## [Description of the task]
Copy each line of the data exactly. Leave nothing out.
******************************
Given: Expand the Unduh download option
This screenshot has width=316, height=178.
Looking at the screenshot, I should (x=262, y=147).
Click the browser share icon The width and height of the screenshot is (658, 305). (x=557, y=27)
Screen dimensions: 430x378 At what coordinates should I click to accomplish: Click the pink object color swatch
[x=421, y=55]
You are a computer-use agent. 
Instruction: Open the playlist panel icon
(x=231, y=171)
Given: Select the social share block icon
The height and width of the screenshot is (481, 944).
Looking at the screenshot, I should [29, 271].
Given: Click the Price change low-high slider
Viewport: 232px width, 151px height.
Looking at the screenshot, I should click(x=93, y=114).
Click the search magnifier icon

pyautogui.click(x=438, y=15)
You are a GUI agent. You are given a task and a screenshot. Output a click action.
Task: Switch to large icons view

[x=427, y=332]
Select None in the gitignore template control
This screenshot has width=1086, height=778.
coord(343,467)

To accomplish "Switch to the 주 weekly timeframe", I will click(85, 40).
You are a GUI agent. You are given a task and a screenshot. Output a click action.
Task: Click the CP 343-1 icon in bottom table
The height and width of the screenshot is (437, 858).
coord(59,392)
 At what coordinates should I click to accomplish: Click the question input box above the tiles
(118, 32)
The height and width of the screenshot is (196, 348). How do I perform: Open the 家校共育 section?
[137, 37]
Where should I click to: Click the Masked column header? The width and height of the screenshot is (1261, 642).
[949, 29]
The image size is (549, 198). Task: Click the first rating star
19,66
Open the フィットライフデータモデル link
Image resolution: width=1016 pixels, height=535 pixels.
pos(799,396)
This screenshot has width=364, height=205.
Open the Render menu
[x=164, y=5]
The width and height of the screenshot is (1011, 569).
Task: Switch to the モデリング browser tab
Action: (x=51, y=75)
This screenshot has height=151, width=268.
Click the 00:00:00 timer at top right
******************************
## [Response to this exercise]
Given: Expand the Unduh download option
This screenshot has width=316, height=178.
Looking at the screenshot, I should (x=262, y=147).
Click the browser share icon The width and height of the screenshot is (658, 305). (x=557, y=27)
Screen dimensions: 430x378 At what coordinates should I click to accomplish: Click the pink object color swatch
[x=421, y=55]
You are a computer-use agent. 
Instruction: Open the playlist panel icon
(x=231, y=171)
Given: Select the social share block icon
The height and width of the screenshot is (481, 944).
Looking at the screenshot, I should [29, 271].
Given: Click the Price change low-high slider
Viewport: 232px width, 151px height.
Looking at the screenshot, I should click(x=93, y=114).
Click the search magnifier icon

pyautogui.click(x=438, y=15)
You are a GUI agent. You are given a task and a screenshot. Output a click action.
Task: Switch to large icons view

[x=427, y=332]
Select None in the gitignore template control
This screenshot has width=1086, height=778.
coord(343,467)

To accomplish "Switch to the 주 weekly timeframe", I will click(85, 40).
You are a GUI agent. You are given a task and a screenshot. Output a click action.
Task: Click the CP 343-1 icon in bottom table
The height and width of the screenshot is (437, 858).
coord(59,392)
 At what coordinates should I click to accomplish: Click the question input box above the tiles
(118, 32)
The height and width of the screenshot is (196, 348). How do I perform: Open the 家校共育 section?
[137, 37]
Where should I click to: Click the Masked column header? The width and height of the screenshot is (1261, 642).
[949, 29]
The image size is (549, 198). Task: Click the first rating star
19,66
Open the フィットライフデータモデル link
Image resolution: width=1016 pixels, height=535 pixels.
pos(799,396)
This screenshot has width=364, height=205.
Open the Render menu
[x=164, y=5]
The width and height of the screenshot is (1011, 569).
Task: Switch to the モデリング browser tab
Action: (x=51, y=75)
This screenshot has height=151, width=268.
Click the 00:00:00 timer at top right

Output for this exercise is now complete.